### THE TASK
In the data below, find the line containing "Task: Close the Binary tab", then set down that line and every later line up to and including the line containing "Task: Click the 10:00 time axis label", exactly.

((

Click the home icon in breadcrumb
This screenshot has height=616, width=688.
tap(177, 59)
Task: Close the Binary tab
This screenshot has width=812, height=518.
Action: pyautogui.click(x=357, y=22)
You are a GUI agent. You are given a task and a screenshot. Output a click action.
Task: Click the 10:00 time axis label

))
((

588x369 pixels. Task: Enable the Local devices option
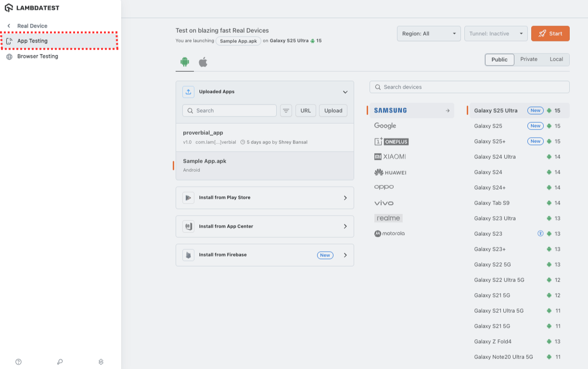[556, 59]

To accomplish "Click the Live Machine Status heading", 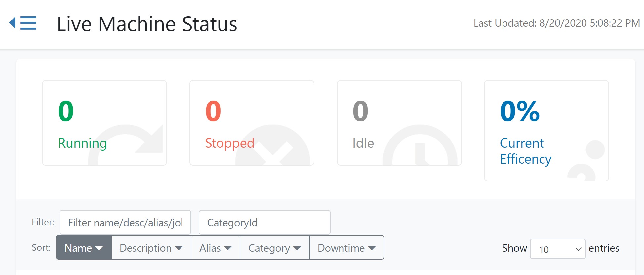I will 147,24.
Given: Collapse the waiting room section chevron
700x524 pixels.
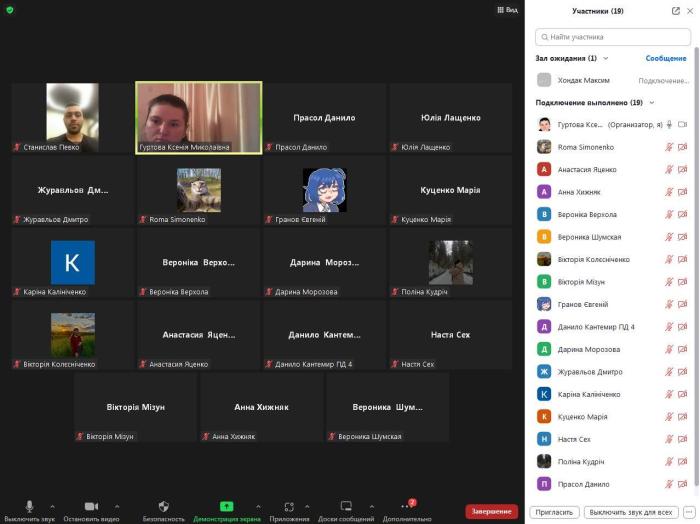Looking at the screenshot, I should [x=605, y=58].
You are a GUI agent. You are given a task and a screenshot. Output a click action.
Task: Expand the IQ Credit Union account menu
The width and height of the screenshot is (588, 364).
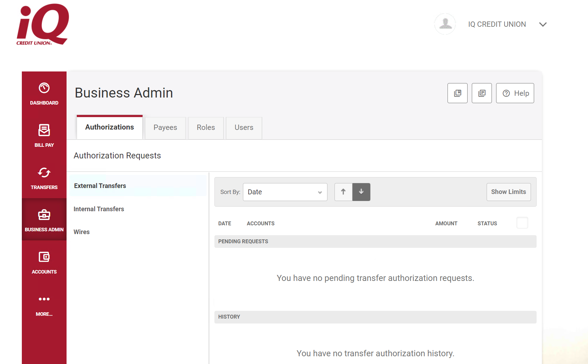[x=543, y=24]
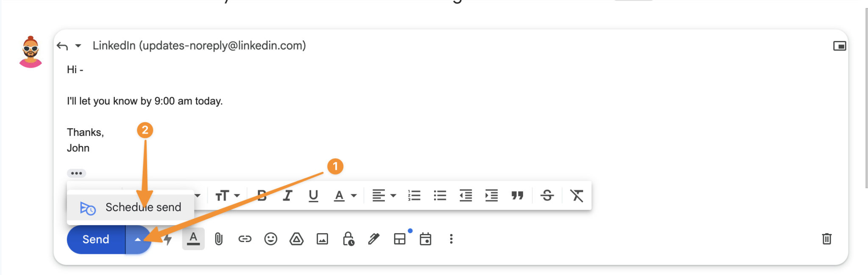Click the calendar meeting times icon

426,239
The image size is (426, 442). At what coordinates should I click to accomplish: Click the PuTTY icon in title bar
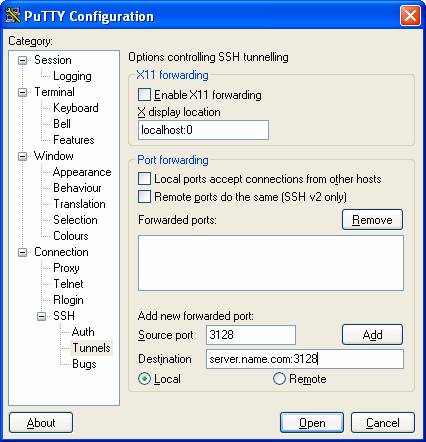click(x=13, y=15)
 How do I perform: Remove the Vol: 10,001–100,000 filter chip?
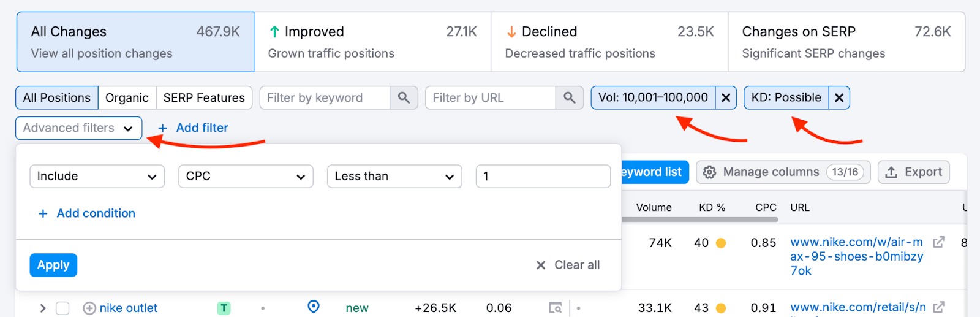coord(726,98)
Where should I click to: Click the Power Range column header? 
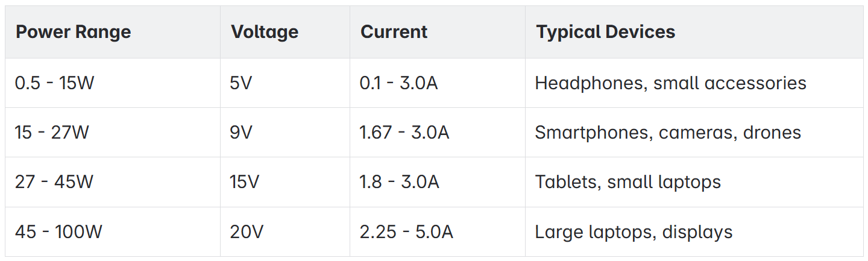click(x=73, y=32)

))

### EXPECTED OUTPUT
Task: Close the Binary tab
This screenshot has width=812, height=518.
Action: pyautogui.click(x=357, y=22)
You are a GUI agent. You are given a task and a screenshot. Output a click action.
Task: Click the 10:00 time axis label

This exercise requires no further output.